[WHAT IS REQUIRED]:
Below are some entries. Count how many of their lines include "Click", then give that number only.

[MATERIAL FOR THIS TASK]:
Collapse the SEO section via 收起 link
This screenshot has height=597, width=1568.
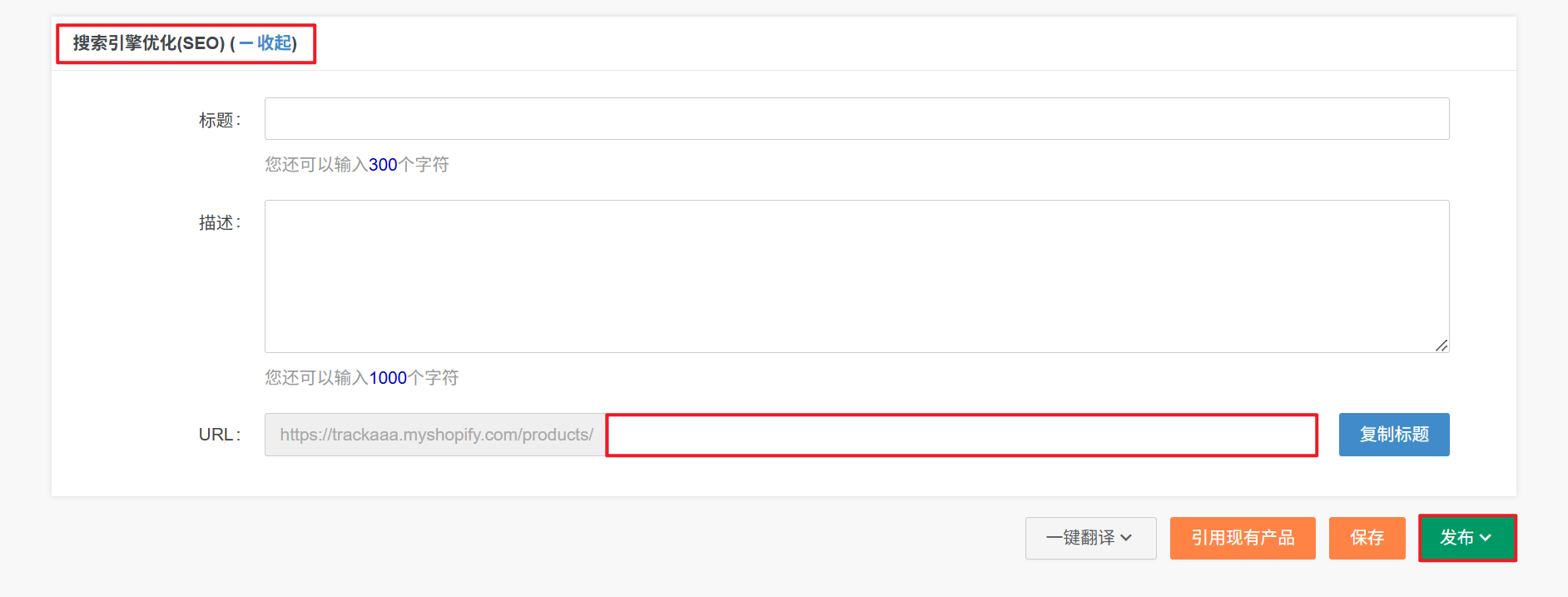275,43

* * *

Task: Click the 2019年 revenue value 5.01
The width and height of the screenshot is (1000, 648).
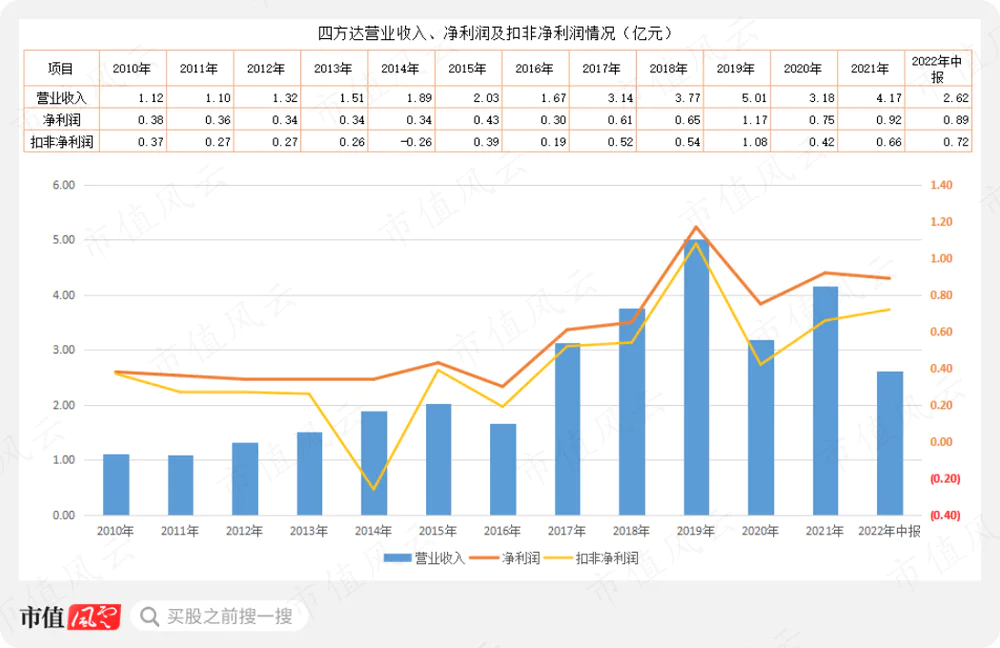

--

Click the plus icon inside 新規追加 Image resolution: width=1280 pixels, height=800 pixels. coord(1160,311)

[EXERCISE RESULT]:
2